On voit que les dirigeants de certains des pays les plus pollueurs actuellement font figure de grands absents, comme la Chine et l’Inde. Est-ce qu’il sert encore à quelque chose de négocier sans eux ?
Évidemment qu’il faut négocier sans eux. Il ne faut pas oublier que la Chine produit l’ensemble de notre production. Quand on dit que la France représente 1% des émissions de gaz à effet de serre, on ne compte pas toute la production industrielle en Chine pour fabriquer nos vêtements, nos téléphones, nos ordinateurs, nos voitures… Il y a là une grande hypocrisie de notre part. 
 
Dans la même veine, comment accepter le déni de l’impact climatique de certains pays comme les Émirats Arabes Unis dont le président a présenté son pays comme « producteur responsable d’énergies » à la tribune de cette COP ?
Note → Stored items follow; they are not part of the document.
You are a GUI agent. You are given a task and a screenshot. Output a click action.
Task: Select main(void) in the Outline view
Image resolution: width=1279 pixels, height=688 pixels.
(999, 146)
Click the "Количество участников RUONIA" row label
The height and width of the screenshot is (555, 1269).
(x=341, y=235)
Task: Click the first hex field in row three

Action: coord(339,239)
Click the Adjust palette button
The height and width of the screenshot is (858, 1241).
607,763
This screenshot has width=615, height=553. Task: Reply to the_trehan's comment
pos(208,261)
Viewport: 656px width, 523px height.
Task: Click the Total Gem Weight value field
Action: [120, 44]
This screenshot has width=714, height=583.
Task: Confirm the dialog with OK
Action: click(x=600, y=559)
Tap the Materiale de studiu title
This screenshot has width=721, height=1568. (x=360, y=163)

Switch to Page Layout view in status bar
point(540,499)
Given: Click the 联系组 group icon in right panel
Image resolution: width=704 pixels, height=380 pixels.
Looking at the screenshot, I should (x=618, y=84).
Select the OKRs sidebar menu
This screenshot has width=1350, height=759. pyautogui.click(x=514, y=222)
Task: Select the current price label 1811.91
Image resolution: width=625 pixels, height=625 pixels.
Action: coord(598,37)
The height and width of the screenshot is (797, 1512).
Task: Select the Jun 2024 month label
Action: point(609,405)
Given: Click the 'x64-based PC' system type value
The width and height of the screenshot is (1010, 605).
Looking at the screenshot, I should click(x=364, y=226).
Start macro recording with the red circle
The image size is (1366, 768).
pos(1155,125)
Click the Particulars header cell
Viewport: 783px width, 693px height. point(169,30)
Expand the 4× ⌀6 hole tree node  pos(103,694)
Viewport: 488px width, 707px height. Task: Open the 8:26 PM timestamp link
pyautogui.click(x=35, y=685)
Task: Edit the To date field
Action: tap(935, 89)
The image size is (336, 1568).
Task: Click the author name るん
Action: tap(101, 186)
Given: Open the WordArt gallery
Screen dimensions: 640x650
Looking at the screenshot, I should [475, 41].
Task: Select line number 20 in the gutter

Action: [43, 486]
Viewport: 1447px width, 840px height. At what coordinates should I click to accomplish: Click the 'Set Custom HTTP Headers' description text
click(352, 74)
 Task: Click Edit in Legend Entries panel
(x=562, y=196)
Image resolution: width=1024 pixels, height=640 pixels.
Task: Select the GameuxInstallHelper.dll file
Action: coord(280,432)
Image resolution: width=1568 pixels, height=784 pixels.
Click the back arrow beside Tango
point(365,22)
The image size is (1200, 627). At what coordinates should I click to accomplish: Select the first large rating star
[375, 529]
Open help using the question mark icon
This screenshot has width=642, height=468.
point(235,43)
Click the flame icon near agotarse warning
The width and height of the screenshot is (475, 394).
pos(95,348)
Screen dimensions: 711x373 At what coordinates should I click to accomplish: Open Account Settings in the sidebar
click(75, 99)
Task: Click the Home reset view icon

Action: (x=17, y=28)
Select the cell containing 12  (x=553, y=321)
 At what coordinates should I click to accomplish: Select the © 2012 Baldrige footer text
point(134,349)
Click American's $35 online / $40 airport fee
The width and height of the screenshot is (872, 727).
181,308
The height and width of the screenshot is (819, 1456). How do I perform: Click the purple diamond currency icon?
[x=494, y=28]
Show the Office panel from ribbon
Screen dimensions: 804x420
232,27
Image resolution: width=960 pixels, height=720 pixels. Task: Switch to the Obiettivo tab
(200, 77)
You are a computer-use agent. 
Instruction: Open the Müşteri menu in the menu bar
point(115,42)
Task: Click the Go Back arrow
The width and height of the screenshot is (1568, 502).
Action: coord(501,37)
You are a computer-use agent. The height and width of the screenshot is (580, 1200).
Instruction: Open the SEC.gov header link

Il a aussi dit que les Émirats Arabes Unis resteront un fournisseur de gaz et de pétrole aussi longtemps que le monde en aura besoin. À nous de nous passer du pétrole et d’inventer autre chose. Je ne vois pas pourquoi un moteur thermique circule en ville, ce n’est pas normal. Regardez comme le développement du vélo à Paris est aujourd’hui important. En Corse, on voit qu’aucune ville n’est adaptée à la circulation automobile. Et donc comme l’été nous vivons la saturation, s’il y avait davantage de voies piétonnes et de voies cyclables dans les centres urbains je crois que nous vivrions mieux en juillet et août. Il faut se rendre compte de la pollution de l’air que cela occasionne, des particules fines dues aux moteurs, aux freins, aux pneumatiques que les gens respirent en ville. Ce n’est pas normal. La pollution de l’air tue, même si elle est invisible. 
 
Quand on voit les élites se rendre à la COP en jet privé est ce que ce n’est pas un mauvais signal ?
Pour se déplacer des États-Unis à l’Égypte, je ne vois comment on peut faire autrement que prendre l’avion. Mais ce qui est important c’est qu’il faudra inventer une aviation propre. Dans les trente ans qui arrivent, on inventera obligatoirement des avions électriques. Mais il aurait fallu travailler sur cela et prendre ces décisions en amont. Des gens comme moi le disent depuis 40 ans. Et on passe aujourd’hui pour de vieux croutons quand nous disons qu’on avait prévenu. On a l’impression de rabâcher les mêmes choses. Mais il faut continuer le combat et imposer une autre réalité que celle du lascia corre à l’égard de la planète. 
 
Le fait que cette COP soit sponsorisée par des géants industriels comme Coca-Cola, Microsoft ou Google n’est-il pas un peu antinomique ?
Nous utilisons tous Google en permanence. Tous les jours la télévision ou nos réseaux sociaux nous imposent ces mêmes publicités. Ce qui est important c’est de savoir comment passer d’une civilisation qui détruit l’environnement immédiat et lointain à une civilisation qui respecte la planète qui est une merveille et qu’il faut protéger. Il faudra tout de même un jour que l’on mesure l’empreinte écologique, carbone et sociale de chaque produit que l’on fabrique.  Nous ne pouvons pas continuer à vivre dans l’égoïsme pour que quelques personnes sur Terre s’enrichissent et aient le pouvoir. Si le monde publicitaire et le monde numérique défendaient l’écologie, nous n’en serions pas là. Soyons clairs, l’écologie n’appartient pas qu’aux Verts. On voit que la formation des politiques sur le sujet est extrêmement faible. La formation écologique dans toutes les écoles de commerce, à l’ENA, dans les écoles d’ingénieur est aussi négligeable. On n’y fabrique pas des hommes et des femmes qui demain devront trouver des solutions face au péril climatique. Lorsqu’il y a une guerre, on trouve l’argent immédiatement pour fabriquer des armes, des chars, des avions. Là-aussi nous avons une guerre à gagner, et donc nous devons y mettre les moyens. 
 
Comprenez-vous les actions radicales des militants écologistes, notamment dans des musées, qui se multiplient ces dernières semaines et font grand bruit ? Est- ce que ce n’est pas là un moyen de secouer le monde vu que les prédictions des scientifiques semblent elles susciter peu d’émoi depuis des décennies ?
Que leurs gestes soient malhabiles, maladroits, gênants, peut-être. Mais ils ont raison ! Le fait de coller sa main sur un tableau fait plus parler qu’une COP… Je les félicite vraiment chaleureusement pour leur courage, car ce n’est pas facile.